MeanCache: From Instantaneous to Average Velocity for Accelerating Flow Matching Inference
Huanlin Gao, Ping Chen, Fuyuan Shi, Ruijia Wu, Li YanTao, Qiang Hui, Yuren You, Ting Lu, Chao Tan, Shaoan Zhao, Zhaoxiang Liu, Fang Zhao, Kai Wang, Shiguo Lian
TL;DR
MeanCache tackles the instability of caching-based acceleration in Flow Matching by shifting from instantaneous velocity caching to an average-velocity framework and coupling it with a JVP-based correction. By defining the interval mean velocity $u(z_t,t,s)$ and leveraging a start-point identity alongside a reference-point JVP estimator, the method reconstructs stable trajectories without retraining. A trajectory-stability scheduling algorithm—built on a graph of timesteps and a peak-suppressed shortest-path objective—optimally places caches under budget constraints. Experiments on FLUX.1, Qwen-Image, and HunyuanVideo demonstrate 3–4x speedups with consistent or improved generation quality, highlighting MeanCache’s practical potential for commercial-scale generative models.
Abstract
We present MeanCache, a training-free caching framework for efficient Flow Matching inference. Existing caching methods reduce redundant computation but typically rely on instantaneous velocity information (e.g., feature caching), which often leads to severe trajectory deviations and error accumulation under high acceleration ratios.
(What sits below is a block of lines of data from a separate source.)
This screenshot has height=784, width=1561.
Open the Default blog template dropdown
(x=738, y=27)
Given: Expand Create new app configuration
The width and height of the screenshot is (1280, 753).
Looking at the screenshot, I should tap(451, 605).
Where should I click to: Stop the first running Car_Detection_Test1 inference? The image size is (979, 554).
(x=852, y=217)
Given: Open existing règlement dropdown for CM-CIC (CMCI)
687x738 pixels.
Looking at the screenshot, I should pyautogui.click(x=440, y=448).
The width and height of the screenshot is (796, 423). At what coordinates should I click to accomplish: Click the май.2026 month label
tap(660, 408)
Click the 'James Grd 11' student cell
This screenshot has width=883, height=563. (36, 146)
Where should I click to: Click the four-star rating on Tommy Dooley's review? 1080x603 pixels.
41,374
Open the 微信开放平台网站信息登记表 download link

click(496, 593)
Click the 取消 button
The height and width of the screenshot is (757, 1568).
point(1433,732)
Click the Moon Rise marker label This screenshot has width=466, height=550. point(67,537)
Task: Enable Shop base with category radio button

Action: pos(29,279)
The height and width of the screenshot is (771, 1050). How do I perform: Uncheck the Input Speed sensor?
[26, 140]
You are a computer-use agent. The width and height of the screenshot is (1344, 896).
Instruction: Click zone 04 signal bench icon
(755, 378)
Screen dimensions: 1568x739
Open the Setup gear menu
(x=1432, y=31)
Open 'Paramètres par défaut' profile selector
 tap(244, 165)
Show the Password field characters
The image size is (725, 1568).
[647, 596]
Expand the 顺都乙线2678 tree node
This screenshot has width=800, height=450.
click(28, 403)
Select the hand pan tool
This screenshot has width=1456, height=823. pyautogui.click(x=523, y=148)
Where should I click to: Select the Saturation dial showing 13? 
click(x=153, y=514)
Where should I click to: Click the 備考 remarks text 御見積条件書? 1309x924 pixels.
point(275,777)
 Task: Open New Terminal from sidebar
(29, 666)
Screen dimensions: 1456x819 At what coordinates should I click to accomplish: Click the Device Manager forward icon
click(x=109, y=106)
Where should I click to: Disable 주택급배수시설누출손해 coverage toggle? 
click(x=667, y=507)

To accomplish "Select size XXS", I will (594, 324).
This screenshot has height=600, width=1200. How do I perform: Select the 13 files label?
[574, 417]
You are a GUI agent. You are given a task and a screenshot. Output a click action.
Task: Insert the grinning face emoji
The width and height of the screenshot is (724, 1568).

MeanCache introduces an average-velocity perspective: by leveraging cached Jacobian--vector products (JVP) to construct interval average velocities from instantaneous velocities, it effectively mitigates local error accumulation. To further improve cache timing and JVP reuse stability, we develop a trajectory-stability scheduling strategy as a practical tool, employing a Peak-Suppressed Shortest Path under budget constraints to determine the schedule. Experiments on FLUX.1, Qwen-Image, and HunyuanVideo demonstrate that MeanCache achieves 4.12X and 4.56X and 3.59X acceleration, respectively, while consistently outperforming state-of-the-art caching baselines in generation quality. We believe this simple yet effective approach provides a new perspective for Flow Matching inference and will inspire further exploration of stability-driven acceleration in commercial-scale generative models.